Text shown:
• • • • • • •
Lord Regent: Deacon Wulf
Goblin Squad Member
|
| 1 person marked this as a favorite. |
I will be quick:
1) Settlements have only so much available space and it is impossible to expand this.
2) Settlements can expand their area of influence with POIs.
3) Settlements will be required to "support/train" the skills of the players.
With those facts quickly stated:
If a settlement supports all the classes it can in order to grow population wise, how in the hell is their enough room to fit things like an auction house or a bank?
Will an auction house support some class? Will a bank?
Does Golgotha just need to conquer a settlement in order to split the class training/support so that it can house other types of buildings without worry?
Looks at T
TEO Lone_Wolf
Goblin Squad Member
|
@Toombstone and @Deacon Wulf:
Near the end of Gobbocast #13, Lee does briefly mention the Settlement conquering.
Basically, during war any Settlements that are taken are not necessarily destroyed; "winning" Settlements can claim all those hexes as their own (they don't have to rebuild the captured settlement, per se), or they can destroy the Settlement.
• • • • • • •
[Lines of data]

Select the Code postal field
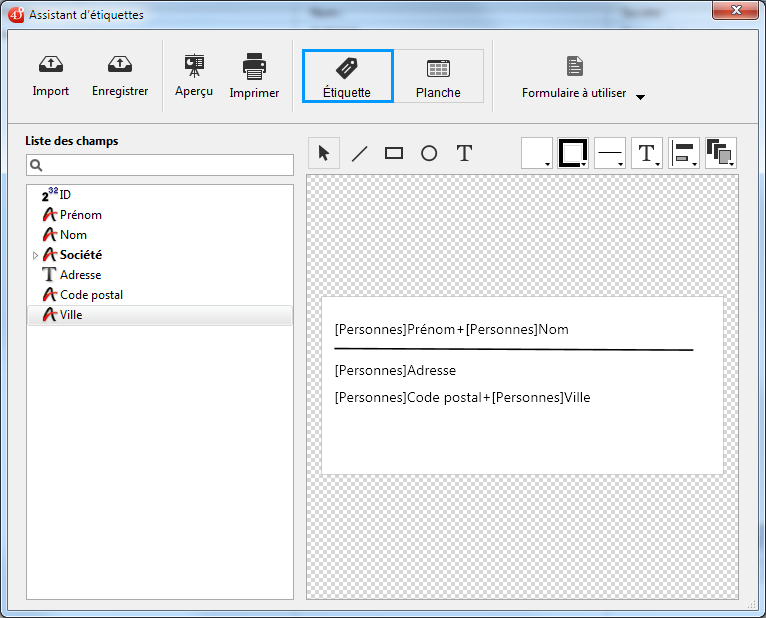 click(91, 295)
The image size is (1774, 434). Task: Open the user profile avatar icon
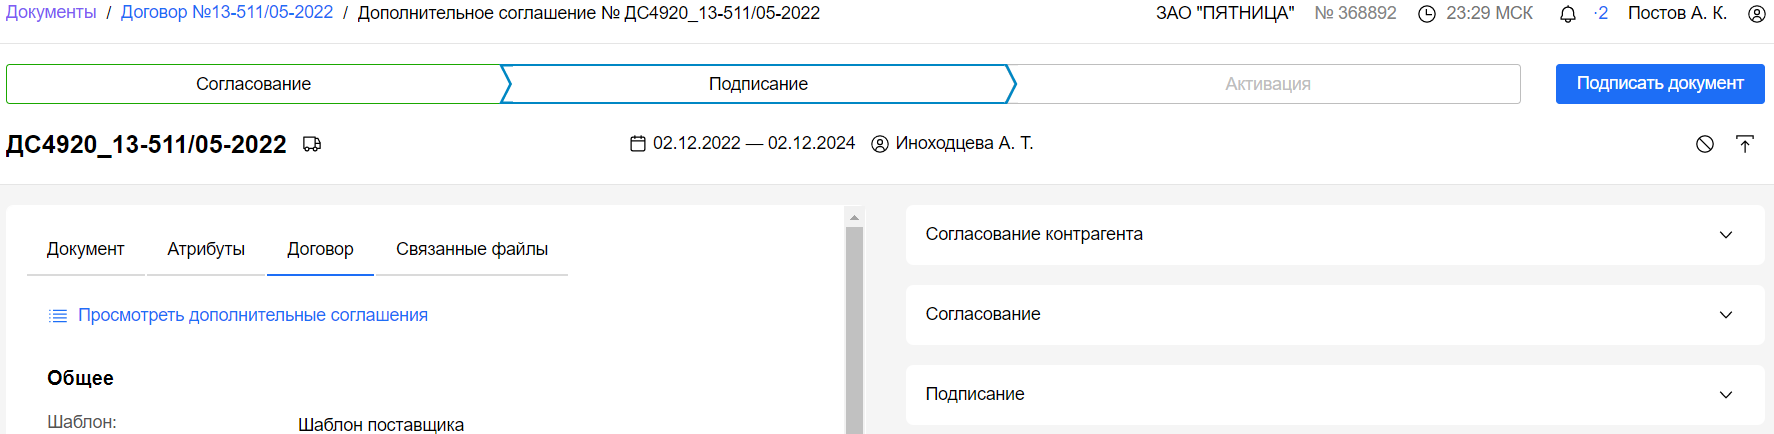click(1756, 14)
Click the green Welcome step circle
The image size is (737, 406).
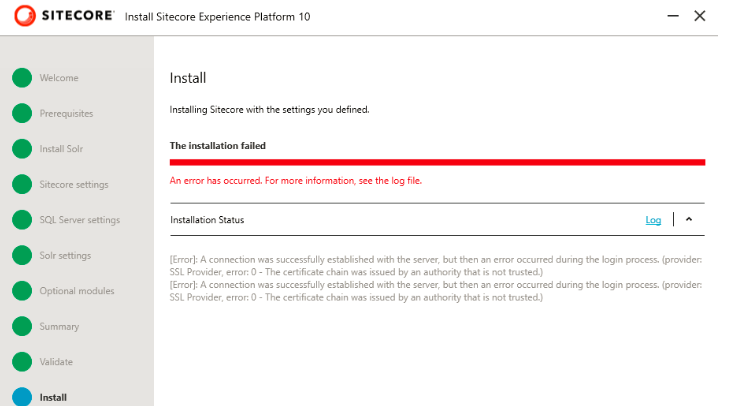(22, 78)

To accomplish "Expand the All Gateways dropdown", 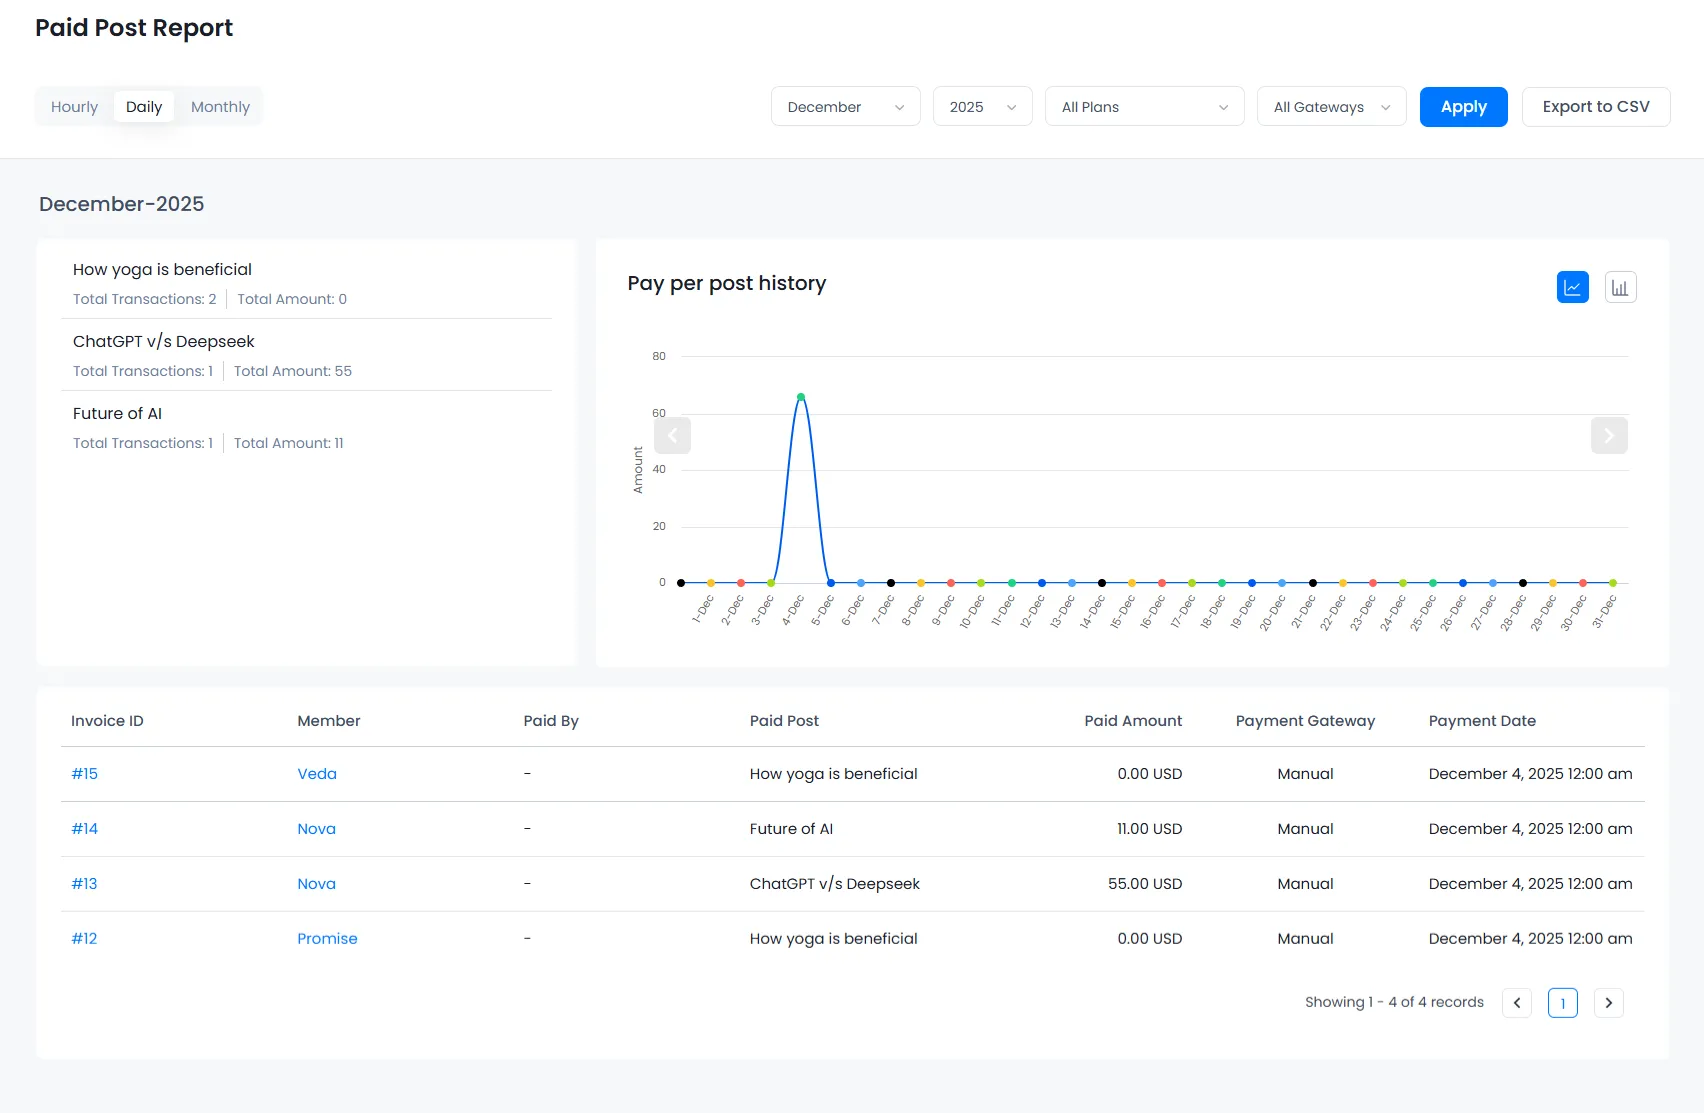I will point(1331,106).
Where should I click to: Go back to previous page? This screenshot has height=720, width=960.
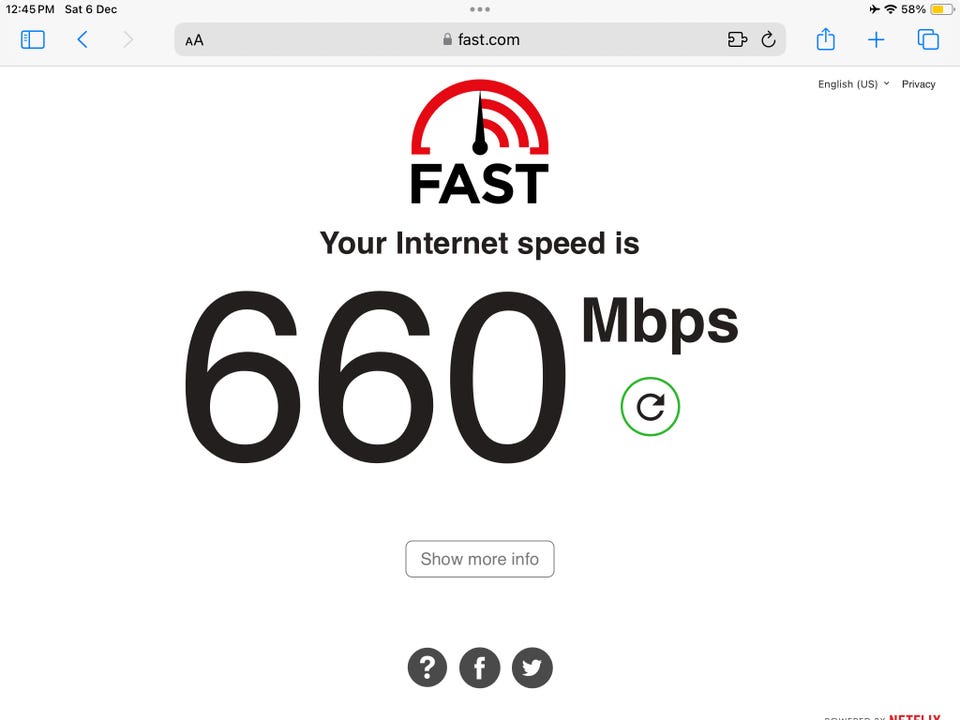pyautogui.click(x=83, y=40)
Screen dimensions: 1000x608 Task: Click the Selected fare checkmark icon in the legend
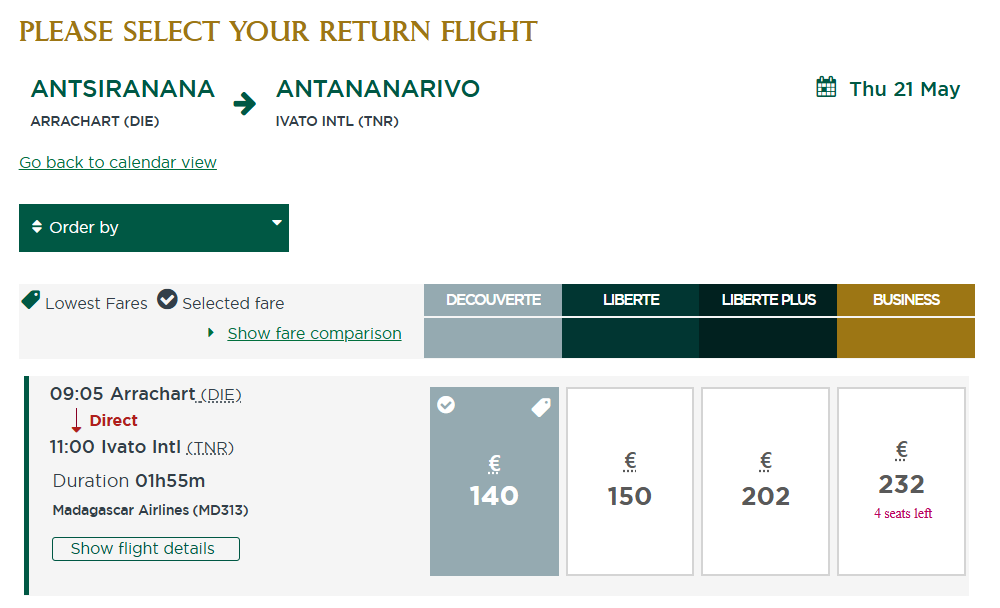167,299
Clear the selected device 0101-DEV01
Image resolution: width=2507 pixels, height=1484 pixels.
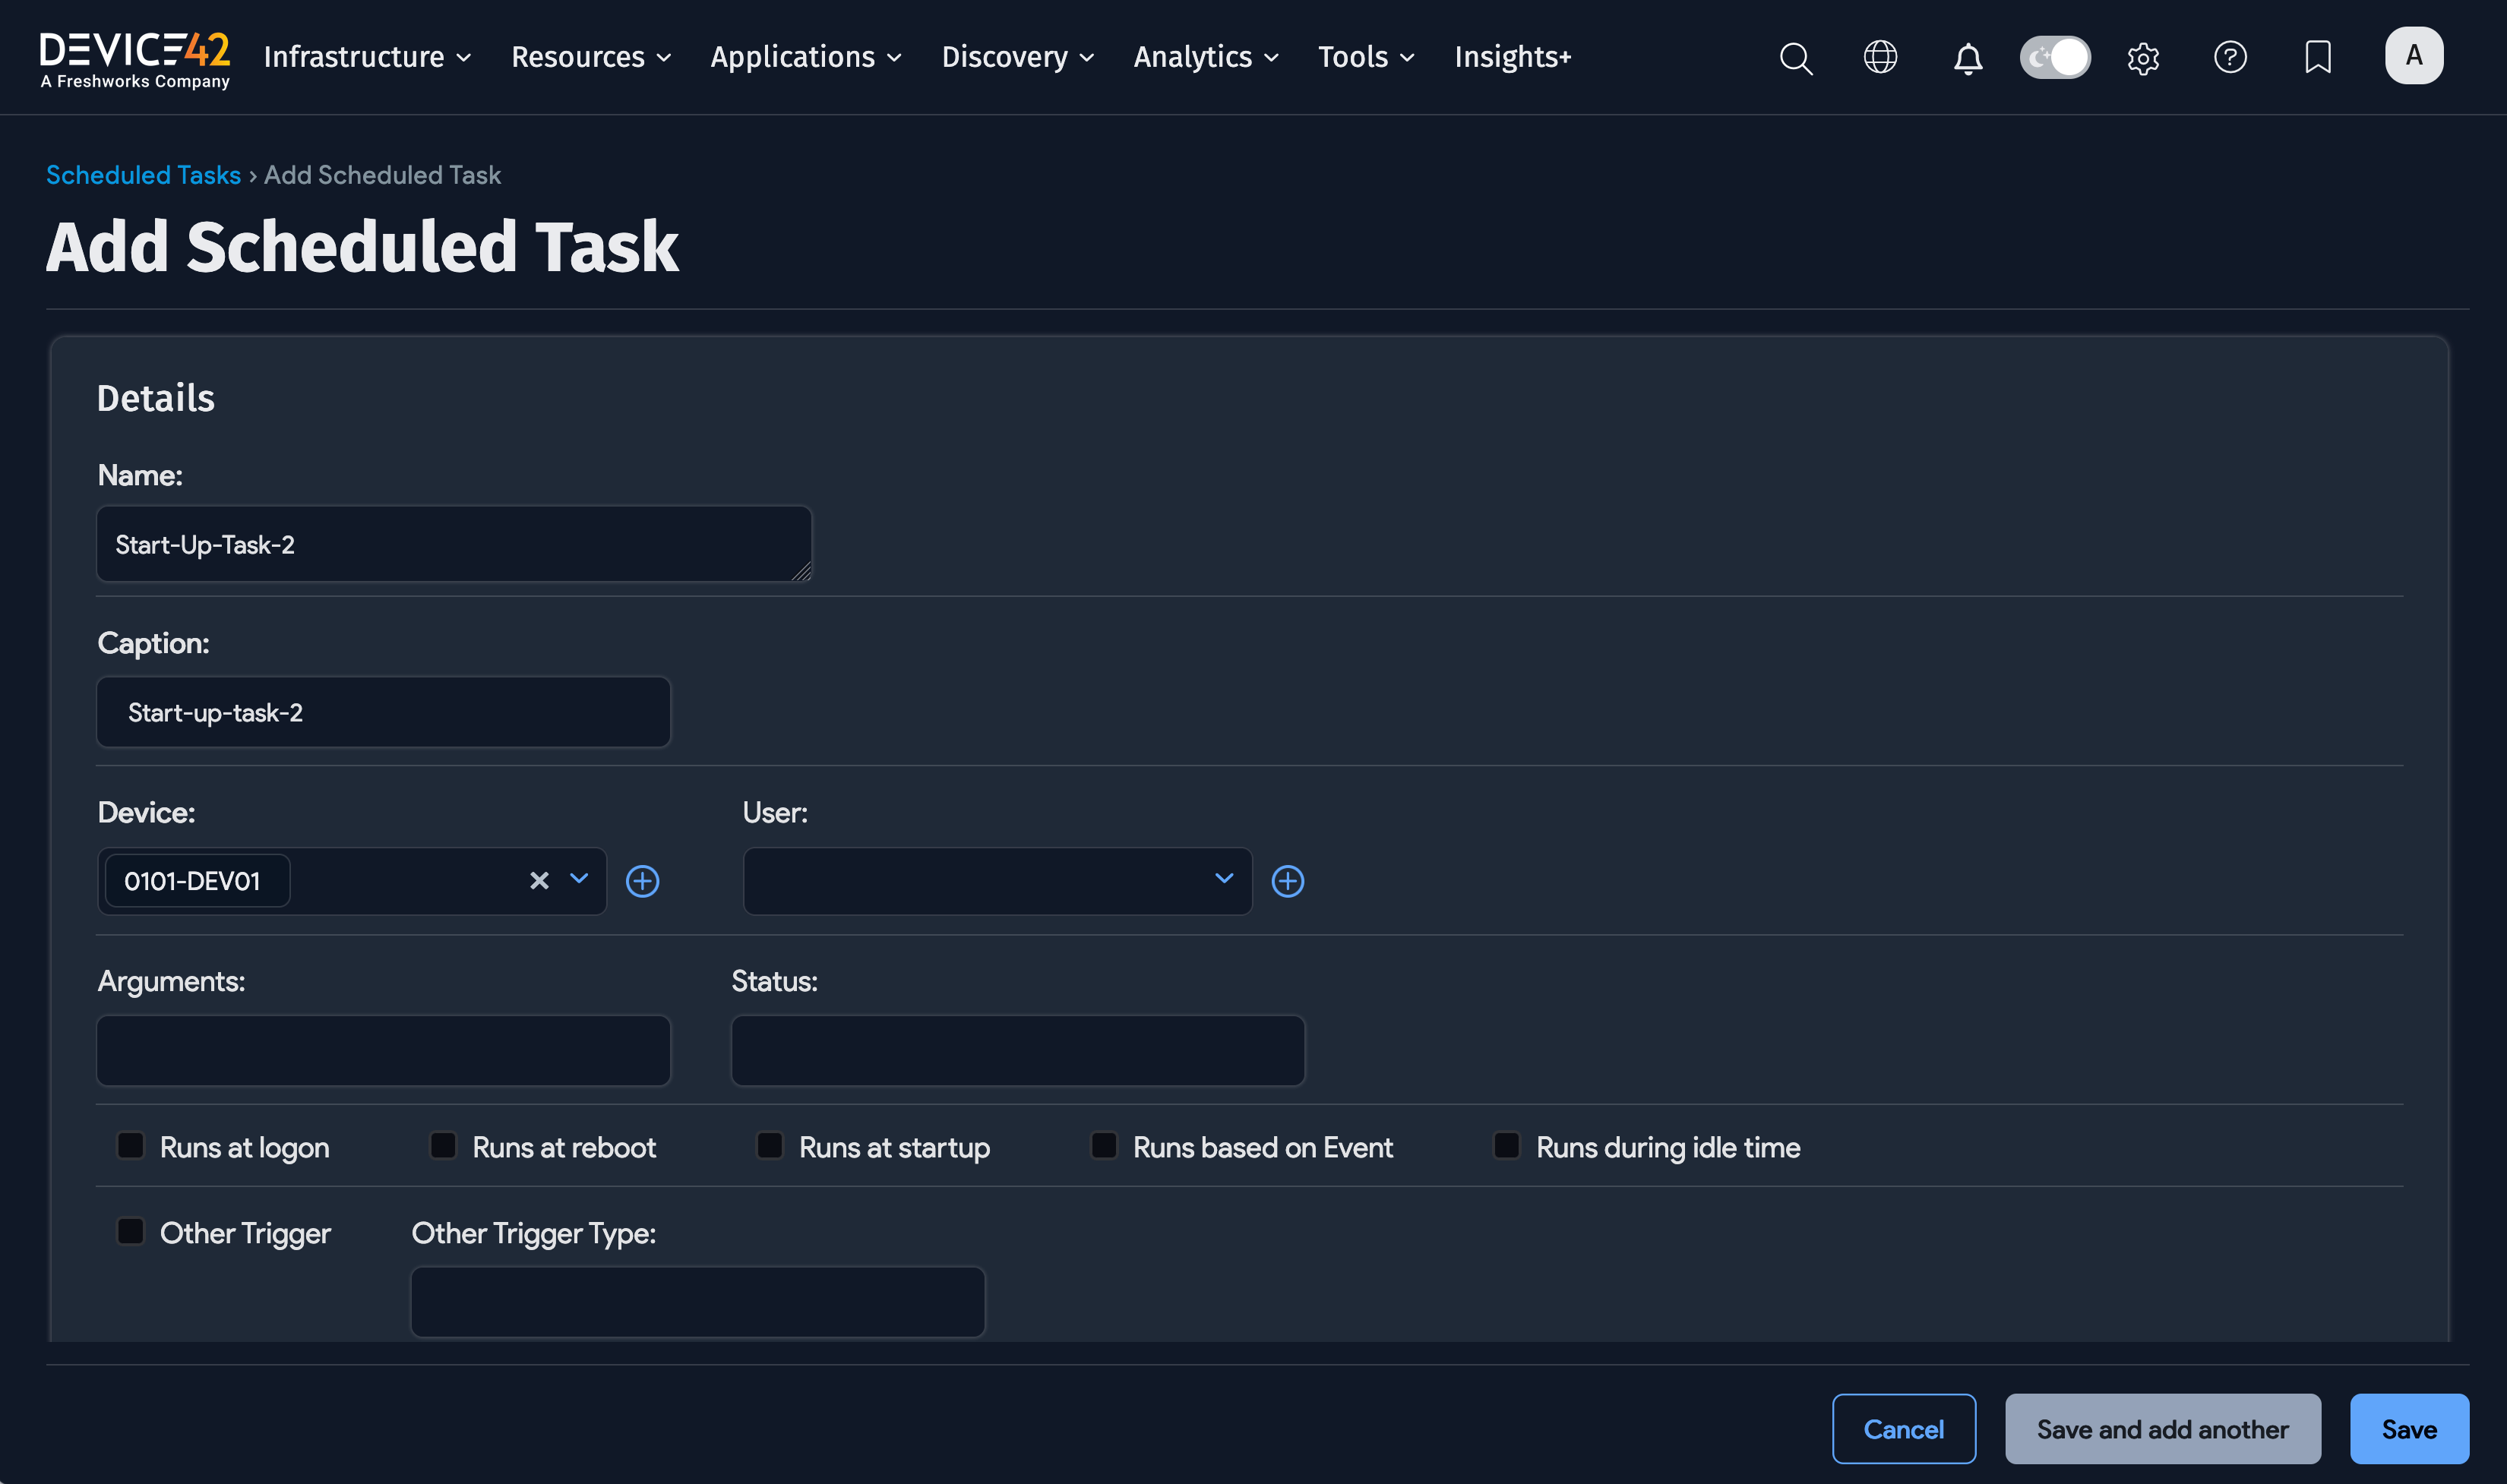539,880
• • • • • • •
Your tasks:
1/ According to the forum thread on settlements, what can winning settlements do with a settlement they take during war?
2/ Carry the forum thread on settlements forward from its last line.

Answers by task:
1/ They can claim all of its hexes as their own or destroy it.

2/
Lord Regent: Deacon Wulf
Goblin Squad Member
|
I hope GW keeps to it's "You can't be self-sufficent policy", and that a CC can't hold two settlements (even a conquered one)"
Thats kind of funny considering one of the CCs of the settlement just needs to break from the first to take over the second. They would follow the same leadership, it would just expand their nation.
Edit: Came off kind of rude, but the effect remains the same.
Lord Regent: Deacon Wulf
Goblin Squad Member
|
When I say CC, I'm referring to any and all personnel from lowest grunt to the top dog, including any council/leadership member relations.
I think you are fooling yourself.
Golgotha consist of so many CCs identified here numerically: 1,2,3,4,etc...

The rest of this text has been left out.